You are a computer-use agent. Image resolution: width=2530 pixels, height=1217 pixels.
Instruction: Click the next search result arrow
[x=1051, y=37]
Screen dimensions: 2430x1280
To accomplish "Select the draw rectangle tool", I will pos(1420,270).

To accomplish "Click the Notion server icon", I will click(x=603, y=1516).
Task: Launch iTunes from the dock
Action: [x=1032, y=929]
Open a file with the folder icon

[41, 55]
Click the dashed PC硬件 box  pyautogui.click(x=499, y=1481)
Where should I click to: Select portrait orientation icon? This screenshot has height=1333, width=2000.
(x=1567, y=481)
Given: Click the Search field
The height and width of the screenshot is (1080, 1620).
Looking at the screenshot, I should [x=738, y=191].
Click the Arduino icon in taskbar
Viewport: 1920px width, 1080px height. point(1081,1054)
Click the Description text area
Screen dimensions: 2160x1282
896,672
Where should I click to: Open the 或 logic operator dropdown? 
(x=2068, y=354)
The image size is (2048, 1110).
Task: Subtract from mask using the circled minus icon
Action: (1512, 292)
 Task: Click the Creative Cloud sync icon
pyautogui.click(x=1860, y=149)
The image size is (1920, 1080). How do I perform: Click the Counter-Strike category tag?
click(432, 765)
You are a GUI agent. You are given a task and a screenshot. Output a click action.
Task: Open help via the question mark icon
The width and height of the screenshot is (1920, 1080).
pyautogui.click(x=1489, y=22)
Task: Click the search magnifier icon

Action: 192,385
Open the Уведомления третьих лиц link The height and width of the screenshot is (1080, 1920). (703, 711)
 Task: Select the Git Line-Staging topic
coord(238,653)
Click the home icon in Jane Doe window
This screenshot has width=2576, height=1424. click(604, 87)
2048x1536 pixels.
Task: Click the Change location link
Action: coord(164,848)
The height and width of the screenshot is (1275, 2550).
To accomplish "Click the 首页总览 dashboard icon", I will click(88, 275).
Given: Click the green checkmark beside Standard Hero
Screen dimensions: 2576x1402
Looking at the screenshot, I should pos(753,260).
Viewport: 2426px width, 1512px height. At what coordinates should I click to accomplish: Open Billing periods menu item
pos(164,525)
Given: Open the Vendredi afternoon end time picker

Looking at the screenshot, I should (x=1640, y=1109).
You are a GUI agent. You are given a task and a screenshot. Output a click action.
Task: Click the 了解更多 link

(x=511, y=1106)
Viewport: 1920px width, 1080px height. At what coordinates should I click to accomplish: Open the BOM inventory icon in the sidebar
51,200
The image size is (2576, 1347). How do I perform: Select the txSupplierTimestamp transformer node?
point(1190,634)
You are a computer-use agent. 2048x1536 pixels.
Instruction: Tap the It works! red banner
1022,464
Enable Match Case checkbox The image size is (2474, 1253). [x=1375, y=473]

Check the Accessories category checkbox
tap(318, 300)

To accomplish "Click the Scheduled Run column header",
━━━━━━━━━━
What to work on>
Going through the material above, tally each line holding the word "agent", then give the total and nothing else.

Task output>
4